Patrimoine.
Situé rue Al-Moez, en plein cœur du Caire islamique, Beit
Al-Khorazati devient un centre de documentation numérique de
la mémoire de l’Egypte.
Un haut lieu du folklore
A
l’instar du CULTNET, dont la mission est de documenter
toutes les richesses tangibles et intangibles de l’Egypte,
la maison Khorazati, après être restaurée par l’architecte
Assaad Nadim, devient un centre de documentation de la
mémoire de l’Egypte. « Aucune ressemblance ni redondance
quelle qu’elle soit avec le projet de documentation du
CULTNET. C’est un projet tout à fait indépendant », explique
M. Ahmad Ali Morsi, initiateur du projet. Si la
documentation numérique du CULTNET s’intéresse aux
différents aspects du patrimoine tangible et intangible, la
documentation de la maison Al-Khorazati ne s’intéresse, en
fait, qu’à un seul aspect du patrimoine : celui de la
tradition populaire ou plutôt le folklore typiquement
égyptien. Pour bien longtemps, la tradition populaire
égyptienne s’est vue résumée dans les troupes de danse
folklorique telles les troupes des danses populaires des
gouvernorats ou la troupe de Réda. « Ce résumé a bien
certainement nui à la tradition populaire. En principe,
cette dernière couvre toutes les connaissances populaires
dans les différents aspects de la vie quotidienne des
Egyptiens au cours des différentes époques historiques »,
tient à affirmer Ahmad Ali Morsi.

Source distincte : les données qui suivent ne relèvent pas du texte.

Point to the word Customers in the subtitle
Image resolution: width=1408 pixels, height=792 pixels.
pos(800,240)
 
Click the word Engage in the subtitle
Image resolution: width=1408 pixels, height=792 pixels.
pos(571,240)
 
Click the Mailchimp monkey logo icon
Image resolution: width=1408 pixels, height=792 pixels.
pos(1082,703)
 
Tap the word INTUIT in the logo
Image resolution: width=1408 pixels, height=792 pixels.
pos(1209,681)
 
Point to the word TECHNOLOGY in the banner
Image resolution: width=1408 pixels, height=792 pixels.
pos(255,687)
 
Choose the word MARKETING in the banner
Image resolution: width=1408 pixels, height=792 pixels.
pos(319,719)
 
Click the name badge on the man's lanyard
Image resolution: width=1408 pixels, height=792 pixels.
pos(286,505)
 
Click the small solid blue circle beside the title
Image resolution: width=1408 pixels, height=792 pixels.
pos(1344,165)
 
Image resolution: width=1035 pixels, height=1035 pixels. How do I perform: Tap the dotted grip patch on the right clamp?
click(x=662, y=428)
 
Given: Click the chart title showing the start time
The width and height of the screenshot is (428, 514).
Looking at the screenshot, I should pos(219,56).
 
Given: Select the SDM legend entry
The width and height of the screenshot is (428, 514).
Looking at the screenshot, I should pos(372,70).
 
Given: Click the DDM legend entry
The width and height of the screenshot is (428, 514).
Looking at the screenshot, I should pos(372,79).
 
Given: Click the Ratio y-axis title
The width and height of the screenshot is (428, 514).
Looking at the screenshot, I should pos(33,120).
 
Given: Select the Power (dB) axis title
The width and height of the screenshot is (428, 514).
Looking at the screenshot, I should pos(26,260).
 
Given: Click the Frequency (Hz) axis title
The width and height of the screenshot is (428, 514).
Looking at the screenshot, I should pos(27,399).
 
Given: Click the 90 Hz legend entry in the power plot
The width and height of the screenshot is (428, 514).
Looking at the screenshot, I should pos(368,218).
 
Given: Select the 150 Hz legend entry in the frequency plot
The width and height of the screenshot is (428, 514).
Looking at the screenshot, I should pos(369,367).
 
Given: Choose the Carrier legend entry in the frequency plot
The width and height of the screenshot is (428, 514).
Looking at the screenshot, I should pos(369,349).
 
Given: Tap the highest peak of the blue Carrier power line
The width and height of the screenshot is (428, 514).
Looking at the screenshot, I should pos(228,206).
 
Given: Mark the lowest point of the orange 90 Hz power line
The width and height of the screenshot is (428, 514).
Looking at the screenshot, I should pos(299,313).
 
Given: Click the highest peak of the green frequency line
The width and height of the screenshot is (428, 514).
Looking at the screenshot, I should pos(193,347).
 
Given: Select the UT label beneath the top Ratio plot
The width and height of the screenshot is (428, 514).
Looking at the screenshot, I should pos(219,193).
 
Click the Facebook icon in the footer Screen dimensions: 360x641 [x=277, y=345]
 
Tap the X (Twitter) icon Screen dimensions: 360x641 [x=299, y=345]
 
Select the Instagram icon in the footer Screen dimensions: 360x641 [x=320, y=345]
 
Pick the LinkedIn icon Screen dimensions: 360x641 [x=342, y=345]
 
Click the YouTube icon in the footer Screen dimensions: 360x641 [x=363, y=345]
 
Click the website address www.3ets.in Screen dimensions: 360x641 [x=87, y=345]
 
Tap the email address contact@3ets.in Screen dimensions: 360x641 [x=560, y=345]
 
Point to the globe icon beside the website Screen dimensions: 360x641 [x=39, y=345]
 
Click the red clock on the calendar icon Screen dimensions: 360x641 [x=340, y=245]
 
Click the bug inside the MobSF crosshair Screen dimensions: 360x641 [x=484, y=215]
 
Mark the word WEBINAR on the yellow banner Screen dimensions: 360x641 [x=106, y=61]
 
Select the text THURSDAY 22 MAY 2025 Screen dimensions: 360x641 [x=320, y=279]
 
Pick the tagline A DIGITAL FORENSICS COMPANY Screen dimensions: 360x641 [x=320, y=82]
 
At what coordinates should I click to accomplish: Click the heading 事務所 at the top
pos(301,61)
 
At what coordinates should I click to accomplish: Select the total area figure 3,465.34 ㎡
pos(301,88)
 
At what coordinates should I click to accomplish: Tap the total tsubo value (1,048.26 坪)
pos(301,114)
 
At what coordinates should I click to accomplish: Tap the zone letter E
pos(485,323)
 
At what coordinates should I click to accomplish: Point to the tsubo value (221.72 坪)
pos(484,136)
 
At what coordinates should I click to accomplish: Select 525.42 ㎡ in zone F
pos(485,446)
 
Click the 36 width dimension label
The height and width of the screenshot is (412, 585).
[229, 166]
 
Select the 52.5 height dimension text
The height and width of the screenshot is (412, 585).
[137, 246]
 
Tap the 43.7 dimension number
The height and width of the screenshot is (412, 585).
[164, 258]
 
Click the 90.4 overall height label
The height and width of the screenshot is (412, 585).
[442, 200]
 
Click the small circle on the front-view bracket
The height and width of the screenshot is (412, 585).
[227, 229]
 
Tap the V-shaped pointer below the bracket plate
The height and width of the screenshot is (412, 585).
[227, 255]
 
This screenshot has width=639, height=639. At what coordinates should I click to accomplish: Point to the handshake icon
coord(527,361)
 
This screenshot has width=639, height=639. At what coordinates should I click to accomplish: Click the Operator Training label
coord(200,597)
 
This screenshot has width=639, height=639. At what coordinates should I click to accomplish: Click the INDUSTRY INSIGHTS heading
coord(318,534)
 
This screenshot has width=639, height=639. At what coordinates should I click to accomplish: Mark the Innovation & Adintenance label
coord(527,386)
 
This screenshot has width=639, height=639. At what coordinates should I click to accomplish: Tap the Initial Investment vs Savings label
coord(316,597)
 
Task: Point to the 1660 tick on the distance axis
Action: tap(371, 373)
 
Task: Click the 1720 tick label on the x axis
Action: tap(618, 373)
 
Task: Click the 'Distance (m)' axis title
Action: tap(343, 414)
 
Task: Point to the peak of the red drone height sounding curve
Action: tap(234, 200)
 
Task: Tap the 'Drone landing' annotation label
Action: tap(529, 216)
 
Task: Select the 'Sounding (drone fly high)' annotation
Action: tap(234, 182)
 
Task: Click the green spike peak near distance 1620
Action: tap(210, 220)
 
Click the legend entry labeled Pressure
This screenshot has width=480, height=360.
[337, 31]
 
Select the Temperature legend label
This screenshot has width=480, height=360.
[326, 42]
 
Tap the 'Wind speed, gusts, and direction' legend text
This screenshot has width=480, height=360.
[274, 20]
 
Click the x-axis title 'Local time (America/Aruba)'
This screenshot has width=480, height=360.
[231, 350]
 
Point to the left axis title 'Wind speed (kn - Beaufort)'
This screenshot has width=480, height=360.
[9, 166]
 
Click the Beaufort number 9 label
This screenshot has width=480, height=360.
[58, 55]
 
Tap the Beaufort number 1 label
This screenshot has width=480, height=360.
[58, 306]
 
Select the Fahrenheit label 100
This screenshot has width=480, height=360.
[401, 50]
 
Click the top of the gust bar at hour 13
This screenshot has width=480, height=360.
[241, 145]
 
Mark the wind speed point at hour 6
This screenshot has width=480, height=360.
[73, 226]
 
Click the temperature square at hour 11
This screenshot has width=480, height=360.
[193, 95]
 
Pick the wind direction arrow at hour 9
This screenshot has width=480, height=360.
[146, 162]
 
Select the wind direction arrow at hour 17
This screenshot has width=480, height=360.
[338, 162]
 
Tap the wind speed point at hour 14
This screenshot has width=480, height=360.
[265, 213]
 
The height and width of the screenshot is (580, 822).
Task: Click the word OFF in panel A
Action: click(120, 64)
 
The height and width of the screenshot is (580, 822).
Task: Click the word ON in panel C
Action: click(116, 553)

D’après lui, cette
tradition bien ancrée au tréfonds des simples Egyptiens
constitue, en réalité, la vraie personnalité de l’Egypte,
écrasée actuellement sous l’effet de la mondialisation.
Cette tradition dispersée tout au long de la vallée du Nil
exige un personnel hautement qualifié et en parfaite
connaissance avec le sujet qu’il traite. « La maison Al-Khorazati
envoie son personnel, dont la plupart sont gradués du Haut
institut des arts populaires, aux différents villages dans
le but de se mêler aux habitants et d’enregistrer, le plus
fidèlement possible, la tradition en question », souligne M.
Ihab Rached, du Conseil Suprême des Antiquités (CSA) et l’un
des participants à la documentation numérique de la maison
Al-Khorazati. En effet, la tradition populaire se divise en
plusieurs branches : nourriture, vie conjugale, hospitalité,
connaissances médicales, culture de la mort et de
l’enterrement. Il est à noter que la tradition populaire au
Delta et aux villages côtiers diffère en grande partie de
cette même tradition en Haute-Egypte. D’où la nécessité de
documenter non seulement la tradition populaire en tant que
telle mais d’enregistrer la même tradition à la fois au
Delta et en Haute-Egypte. « C’est à travers cette façon de
documentation que l’on peut peindre une image exacte le plus
possible de la vraie tradition populaire », estime M. Ahmad
Morsi. En effet, l’importance du projet de documentation
numérique de la maison Al-Khorazati gagne de l’ampleur après
que l’Unesco eut lancé plusieurs appels quant à la
préservation du patrimoine intangible des différentes
nations. « La tradition populaire de la nourriture
égyptienne a été volée. Le Japon a enregistré la moloukhiya
égyptienne en tant que nourriture japonaise et les juifs ont
fait de même pour les boulettes de fèves », souligne Ihab
Rached, un des participants au projet. Ce qui se passe pour
la nourriture peut très bien se passer au domaine des
médicaments. Les grandes firmes de fabrication de
médicaments envoient toujours une équipe scientifique aux
régions encore vierges, comme chez les bédouins. En prenant
connaissance des différentes herbes médicales locales et la
façon de leur fonctionnement, l’équipe scientifique rentre à
son pays et sa firme fabrique le médicament dont le secret a
été volé et gagne des milliards. « La Chine gagne
annuellement plus de 4 milliards de dollars uniquement à
travers ses herbes médicales. Quant aux Etats-Unis, son
industrie numéro un qui porte la moitié du revenu national
est l’industrie de la préservation de la tradition populaire
», tient à expliquer M. Ahmad Morsi, mettant l’accent sur
l’importance de la documentation de la tradition populaire.
Et de conclure qu’il faut, le projet de documentation
terminé, signer un contrat des droits de la propriété
intellectuelle avec l’Unesco et les autres institutions
internationales pour préserver la mémoire populaire du pays
et, par conséquent, sauver son identité nationale.